MATERIALS PROVIDED
----

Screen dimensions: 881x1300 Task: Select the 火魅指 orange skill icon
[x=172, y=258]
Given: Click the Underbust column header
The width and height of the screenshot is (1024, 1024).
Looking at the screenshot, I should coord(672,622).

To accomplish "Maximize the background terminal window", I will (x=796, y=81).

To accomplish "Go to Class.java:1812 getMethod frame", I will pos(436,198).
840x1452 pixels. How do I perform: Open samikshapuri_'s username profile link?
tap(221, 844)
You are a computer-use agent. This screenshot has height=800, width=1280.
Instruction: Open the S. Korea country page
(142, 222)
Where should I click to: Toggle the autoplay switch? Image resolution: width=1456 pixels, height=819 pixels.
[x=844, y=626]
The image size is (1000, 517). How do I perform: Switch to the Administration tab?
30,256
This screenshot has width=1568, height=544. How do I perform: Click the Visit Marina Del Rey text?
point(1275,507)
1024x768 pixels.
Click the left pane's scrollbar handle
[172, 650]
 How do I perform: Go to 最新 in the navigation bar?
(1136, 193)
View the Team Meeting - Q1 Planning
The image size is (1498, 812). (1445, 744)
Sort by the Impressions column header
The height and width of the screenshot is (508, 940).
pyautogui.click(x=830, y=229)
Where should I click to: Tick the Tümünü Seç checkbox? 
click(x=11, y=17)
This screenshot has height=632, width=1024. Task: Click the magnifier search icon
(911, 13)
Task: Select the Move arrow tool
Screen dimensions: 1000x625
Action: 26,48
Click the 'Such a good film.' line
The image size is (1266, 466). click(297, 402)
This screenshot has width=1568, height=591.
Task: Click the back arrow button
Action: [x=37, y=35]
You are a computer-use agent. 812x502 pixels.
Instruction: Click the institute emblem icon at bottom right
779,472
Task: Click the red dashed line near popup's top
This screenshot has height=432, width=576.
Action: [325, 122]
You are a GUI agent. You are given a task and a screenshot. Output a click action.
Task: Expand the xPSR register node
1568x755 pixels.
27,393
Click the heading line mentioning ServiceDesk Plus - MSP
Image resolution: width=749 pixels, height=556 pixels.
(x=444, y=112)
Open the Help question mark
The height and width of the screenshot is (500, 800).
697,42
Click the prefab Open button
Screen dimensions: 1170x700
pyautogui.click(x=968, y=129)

----

JOB
Return every line of the data above unchanged, in the same order.

SOLUTION TO THIS PROBLEM
Screen dimensions: 881x1300 Task: Select the 火魅指 orange skill icon
[x=172, y=258]
Given: Click the Underbust column header
The width and height of the screenshot is (1024, 1024).
Looking at the screenshot, I should coord(672,622).

To accomplish "Maximize the background terminal window", I will (x=796, y=81).

To accomplish "Go to Class.java:1812 getMethod frame", I will pos(436,198).
840x1452 pixels. How do I perform: Open samikshapuri_'s username profile link?
tap(221, 844)
You are a computer-use agent. This screenshot has height=800, width=1280.
Instruction: Open the S. Korea country page
(142, 222)
Where should I click to: Toggle the autoplay switch? Image resolution: width=1456 pixels, height=819 pixels.
[x=844, y=626]
The image size is (1000, 517). How do I perform: Switch to the Administration tab?
30,256
This screenshot has width=1568, height=544. How do I perform: Click the Visit Marina Del Rey text?
point(1275,507)
1024x768 pixels.
Click the left pane's scrollbar handle
[172, 650]
 How do I perform: Go to 最新 in the navigation bar?
(1136, 193)
View the Team Meeting - Q1 Planning
The image size is (1498, 812). (1445, 744)
Sort by the Impressions column header
The height and width of the screenshot is (508, 940).
pyautogui.click(x=830, y=229)
Where should I click to: Tick the Tümünü Seç checkbox? 
click(x=11, y=17)
This screenshot has height=632, width=1024. Task: Click the magnifier search icon
(911, 13)
Task: Select the Move arrow tool
Screen dimensions: 1000x625
Action: 26,48
Click the 'Such a good film.' line
The image size is (1266, 466). click(297, 402)
This screenshot has width=1568, height=591.
Task: Click the back arrow button
Action: [x=37, y=35]
You are a computer-use agent. 812x502 pixels.
Instruction: Click the institute emblem icon at bottom right
779,472
Task: Click the red dashed line near popup's top
This screenshot has height=432, width=576.
Action: [325, 122]
You are a GUI agent. You are given a task and a screenshot. Output a click action.
Task: Expand the xPSR register node
1568x755 pixels.
27,393
Click the heading line mentioning ServiceDesk Plus - MSP
Image resolution: width=749 pixels, height=556 pixels.
(x=444, y=112)
Open the Help question mark
The height and width of the screenshot is (500, 800).
697,42
Click the prefab Open button
Screen dimensions: 1170x700
pyautogui.click(x=968, y=129)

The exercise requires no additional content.